___ PROVIDED DATA

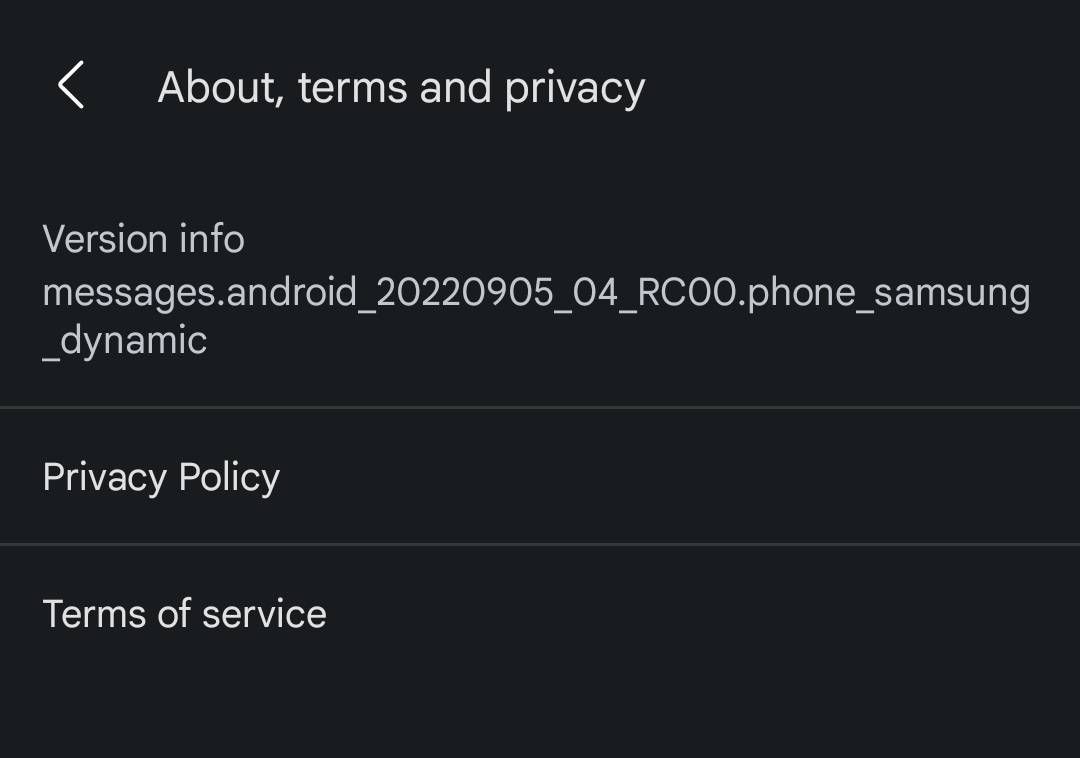Click the Privacy Policy list row
1080x758 pixels.
tap(540, 477)
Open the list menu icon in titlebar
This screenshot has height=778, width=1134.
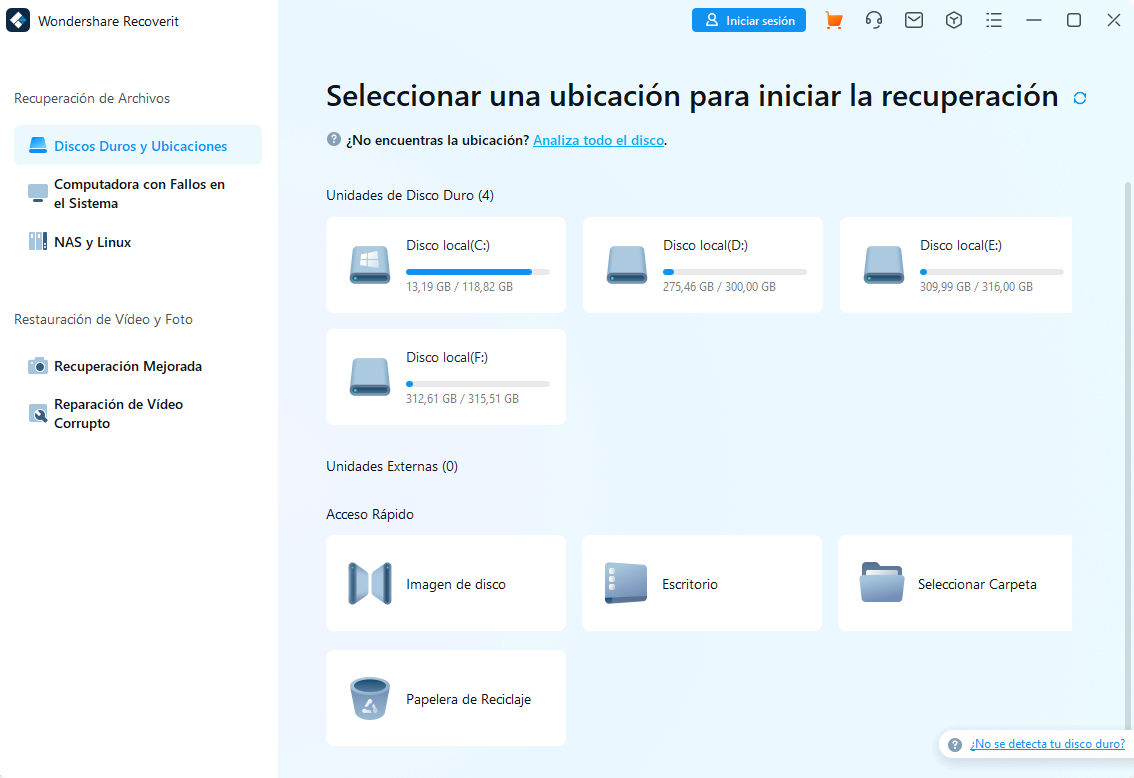tap(993, 19)
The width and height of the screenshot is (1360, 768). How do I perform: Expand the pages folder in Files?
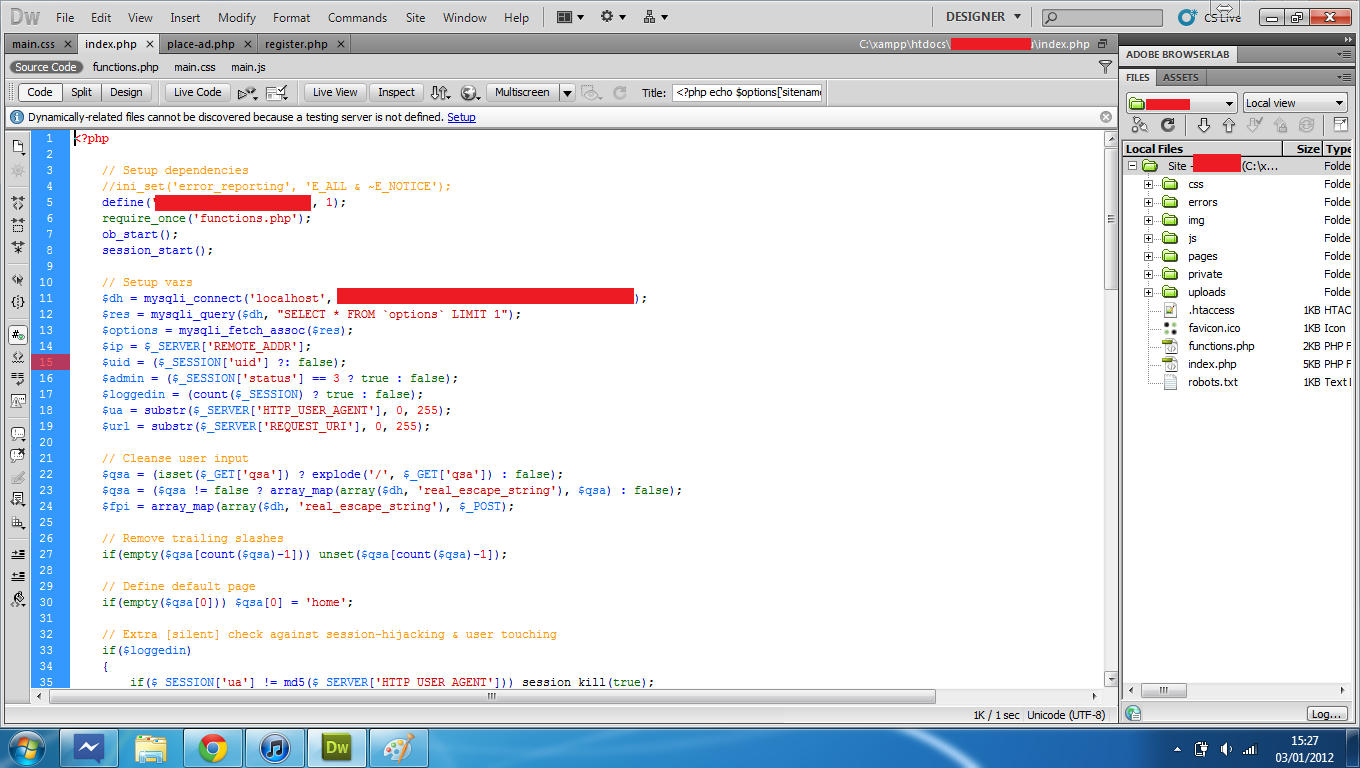(1149, 256)
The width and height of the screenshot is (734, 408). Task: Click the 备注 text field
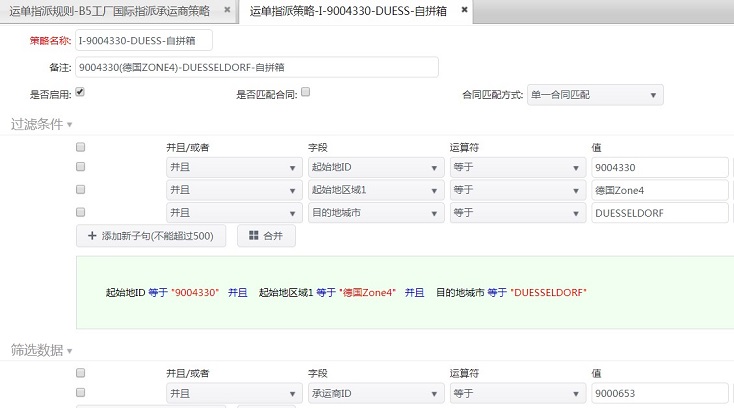(256, 67)
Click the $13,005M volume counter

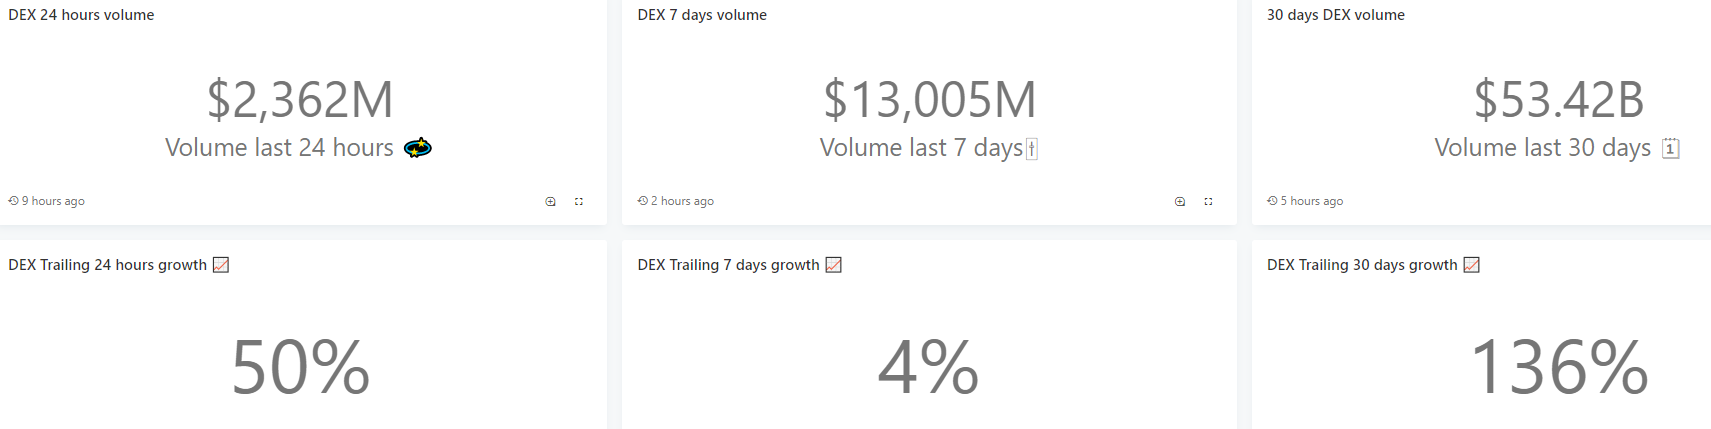929,100

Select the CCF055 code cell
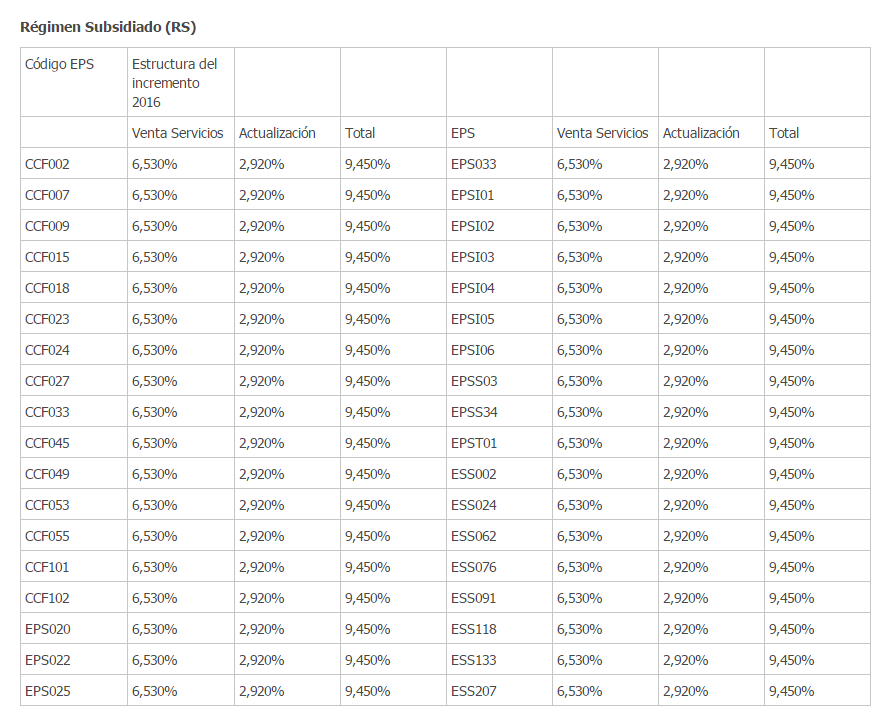[47, 536]
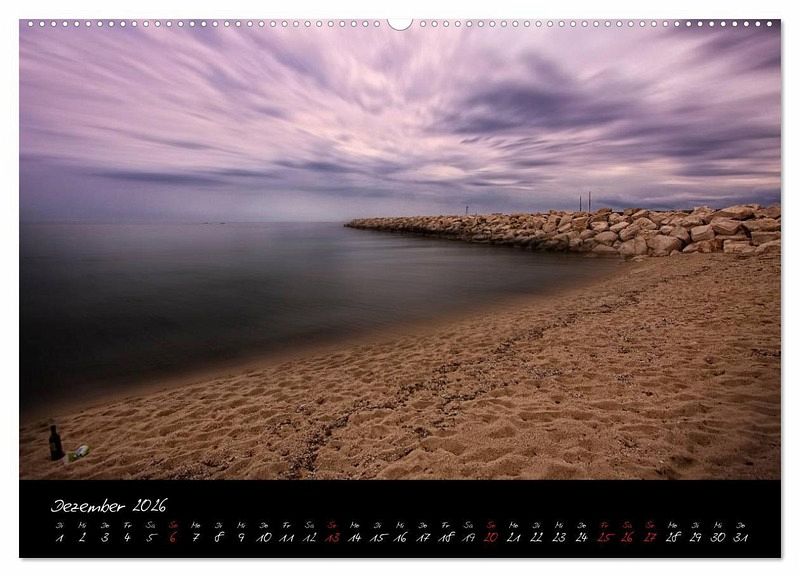The height and width of the screenshot is (577, 800).
Task: Select red Sunday date 27
Action: [x=650, y=537]
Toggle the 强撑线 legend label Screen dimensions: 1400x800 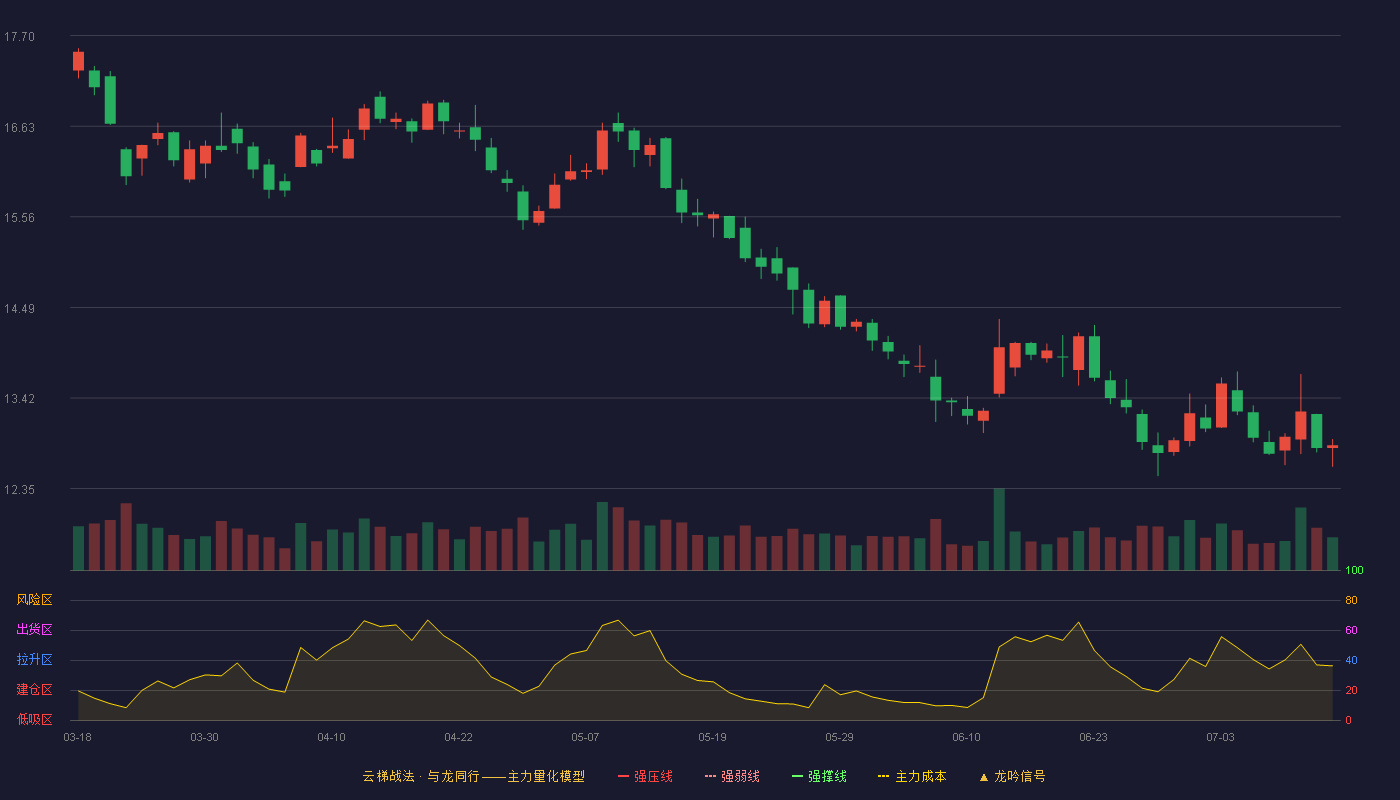point(827,776)
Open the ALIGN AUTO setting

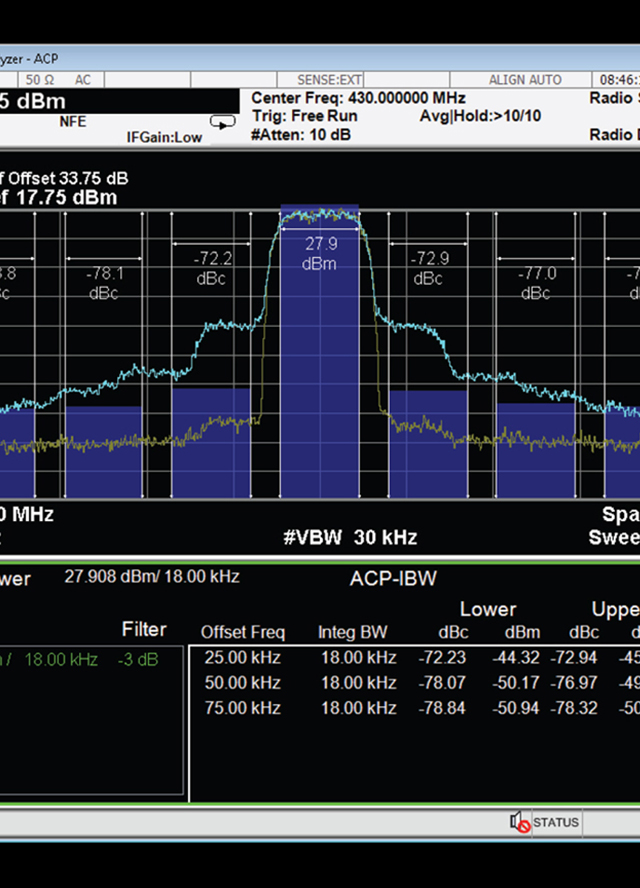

______

- _WHAT TO DO_
Working through the entries above, copy every line in which "Open" is found.

- _REPLY_
Open the list menu icon in titlebar
Open the ALIGN AUTO setting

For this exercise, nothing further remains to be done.